On January 30, 2013, Kevin Morris wrote in The Daily Dot, "When it comes to world class pedantry, few groups can challenge the prowess of Wikipedians and Star Trek fans".

During the dispute, cartoonist Randall Munroe wrote and drew a January 30, 2013, xkcd comic strip both honoring and making fun of the edit war, depicting an editor who resolved the edit war by rewriting the title as "~*~StAr TrEk InTo DaRkNeSs~*~".

A month after the discussion had ended, the dispute was still interfering with Google searches for Star Trek Into Darkness—searches for the film would return the title with a lowercase i, even though by that point the argument had been decided in favor of the capitalized I. Morris commented that the incident shows the impact small groups of Wikipedia editors can have, especially in situations more severe than a simple capitalized letter.

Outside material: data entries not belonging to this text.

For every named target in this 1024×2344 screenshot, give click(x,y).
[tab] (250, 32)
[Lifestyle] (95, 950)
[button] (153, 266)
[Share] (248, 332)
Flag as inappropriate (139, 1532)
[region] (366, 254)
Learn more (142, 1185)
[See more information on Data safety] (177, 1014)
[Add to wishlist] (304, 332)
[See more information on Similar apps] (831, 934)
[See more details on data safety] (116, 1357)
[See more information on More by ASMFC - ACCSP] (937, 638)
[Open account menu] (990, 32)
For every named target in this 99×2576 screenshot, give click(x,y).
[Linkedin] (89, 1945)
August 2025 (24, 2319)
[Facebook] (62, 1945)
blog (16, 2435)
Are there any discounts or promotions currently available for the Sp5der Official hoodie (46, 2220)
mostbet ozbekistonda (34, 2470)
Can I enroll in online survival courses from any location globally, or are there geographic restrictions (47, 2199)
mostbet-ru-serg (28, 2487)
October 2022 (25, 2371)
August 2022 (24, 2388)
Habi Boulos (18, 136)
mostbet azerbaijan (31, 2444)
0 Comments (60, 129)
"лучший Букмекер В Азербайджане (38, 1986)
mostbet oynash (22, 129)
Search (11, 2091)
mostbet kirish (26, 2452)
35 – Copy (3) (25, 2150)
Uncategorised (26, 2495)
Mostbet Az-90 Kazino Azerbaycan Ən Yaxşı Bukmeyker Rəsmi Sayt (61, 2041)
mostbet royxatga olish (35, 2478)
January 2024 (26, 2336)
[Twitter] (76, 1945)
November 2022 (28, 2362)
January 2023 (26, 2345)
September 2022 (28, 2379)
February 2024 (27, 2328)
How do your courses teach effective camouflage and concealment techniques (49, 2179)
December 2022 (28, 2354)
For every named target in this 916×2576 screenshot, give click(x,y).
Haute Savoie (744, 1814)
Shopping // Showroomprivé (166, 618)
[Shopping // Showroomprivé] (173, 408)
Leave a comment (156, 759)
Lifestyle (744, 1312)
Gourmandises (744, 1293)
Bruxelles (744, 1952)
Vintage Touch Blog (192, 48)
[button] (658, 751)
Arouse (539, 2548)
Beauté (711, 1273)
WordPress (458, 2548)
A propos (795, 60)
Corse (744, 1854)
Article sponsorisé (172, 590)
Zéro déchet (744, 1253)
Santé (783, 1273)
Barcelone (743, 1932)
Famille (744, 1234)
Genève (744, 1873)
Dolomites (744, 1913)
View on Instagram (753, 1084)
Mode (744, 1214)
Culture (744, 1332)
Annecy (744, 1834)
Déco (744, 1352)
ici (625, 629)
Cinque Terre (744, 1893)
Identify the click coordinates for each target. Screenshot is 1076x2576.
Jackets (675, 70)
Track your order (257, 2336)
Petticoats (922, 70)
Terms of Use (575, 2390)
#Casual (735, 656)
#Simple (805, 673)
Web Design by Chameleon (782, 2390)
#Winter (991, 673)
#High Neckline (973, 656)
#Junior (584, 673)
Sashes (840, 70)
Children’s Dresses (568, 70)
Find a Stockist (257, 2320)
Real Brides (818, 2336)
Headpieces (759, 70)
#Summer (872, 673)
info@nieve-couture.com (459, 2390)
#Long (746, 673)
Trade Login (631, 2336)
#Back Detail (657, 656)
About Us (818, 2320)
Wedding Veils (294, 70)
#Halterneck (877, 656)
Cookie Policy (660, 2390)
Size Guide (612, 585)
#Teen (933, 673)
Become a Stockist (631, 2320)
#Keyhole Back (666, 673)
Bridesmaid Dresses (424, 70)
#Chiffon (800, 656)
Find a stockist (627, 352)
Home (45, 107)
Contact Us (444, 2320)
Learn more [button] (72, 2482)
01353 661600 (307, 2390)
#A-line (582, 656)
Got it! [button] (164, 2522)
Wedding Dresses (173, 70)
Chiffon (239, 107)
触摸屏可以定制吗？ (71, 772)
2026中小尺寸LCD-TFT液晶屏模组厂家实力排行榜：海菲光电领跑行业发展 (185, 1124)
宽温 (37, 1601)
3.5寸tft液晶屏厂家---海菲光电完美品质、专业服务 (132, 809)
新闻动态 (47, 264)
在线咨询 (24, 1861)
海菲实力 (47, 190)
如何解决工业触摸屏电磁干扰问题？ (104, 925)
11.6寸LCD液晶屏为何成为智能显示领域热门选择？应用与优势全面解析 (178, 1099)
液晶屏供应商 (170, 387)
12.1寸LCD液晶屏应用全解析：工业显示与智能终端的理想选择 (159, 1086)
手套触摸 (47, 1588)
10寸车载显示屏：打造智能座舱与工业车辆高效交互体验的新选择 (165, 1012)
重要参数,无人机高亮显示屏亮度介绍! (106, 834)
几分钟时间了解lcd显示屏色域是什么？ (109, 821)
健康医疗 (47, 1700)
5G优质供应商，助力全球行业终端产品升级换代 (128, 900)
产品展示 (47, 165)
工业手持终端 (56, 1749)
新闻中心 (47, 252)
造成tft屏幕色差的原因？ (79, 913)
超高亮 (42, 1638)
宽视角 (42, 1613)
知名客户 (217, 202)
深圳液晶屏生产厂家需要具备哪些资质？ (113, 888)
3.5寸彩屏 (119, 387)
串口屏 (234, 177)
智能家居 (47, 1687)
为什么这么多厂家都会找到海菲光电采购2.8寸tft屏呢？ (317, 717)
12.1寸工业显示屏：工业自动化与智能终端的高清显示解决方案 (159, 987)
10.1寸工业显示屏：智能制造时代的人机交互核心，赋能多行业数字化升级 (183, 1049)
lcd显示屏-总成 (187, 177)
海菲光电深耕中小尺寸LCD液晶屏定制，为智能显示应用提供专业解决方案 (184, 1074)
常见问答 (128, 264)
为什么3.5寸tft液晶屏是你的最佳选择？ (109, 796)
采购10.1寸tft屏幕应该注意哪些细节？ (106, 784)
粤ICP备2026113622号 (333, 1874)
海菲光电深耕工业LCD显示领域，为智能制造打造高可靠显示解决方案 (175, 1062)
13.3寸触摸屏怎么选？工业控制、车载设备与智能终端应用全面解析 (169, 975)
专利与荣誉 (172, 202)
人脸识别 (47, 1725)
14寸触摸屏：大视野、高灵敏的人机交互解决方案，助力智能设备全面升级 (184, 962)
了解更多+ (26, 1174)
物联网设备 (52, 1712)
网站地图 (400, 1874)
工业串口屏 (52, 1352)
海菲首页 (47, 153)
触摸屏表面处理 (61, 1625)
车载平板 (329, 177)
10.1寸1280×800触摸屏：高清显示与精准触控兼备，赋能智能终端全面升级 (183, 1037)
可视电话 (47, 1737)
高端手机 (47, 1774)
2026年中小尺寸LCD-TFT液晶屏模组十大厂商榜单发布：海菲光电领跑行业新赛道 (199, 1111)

The 2016 Christian Science Monitor article "The Source Code of Political Power", by Simon DeDeo of Indiana University, used the debate as one example of how Wikipedia is an evolving system of ideas and found comparison to the Talmud. Accordingly, DeDeo opined that Wikipedia was moving towards increased complexity, refinement, and bureaucracy. Wikipedia co-founder Jimmy Wales discussed the controversy in his 2025 book The Seven Rules of Trust as an example of the encyclopedia's rigor.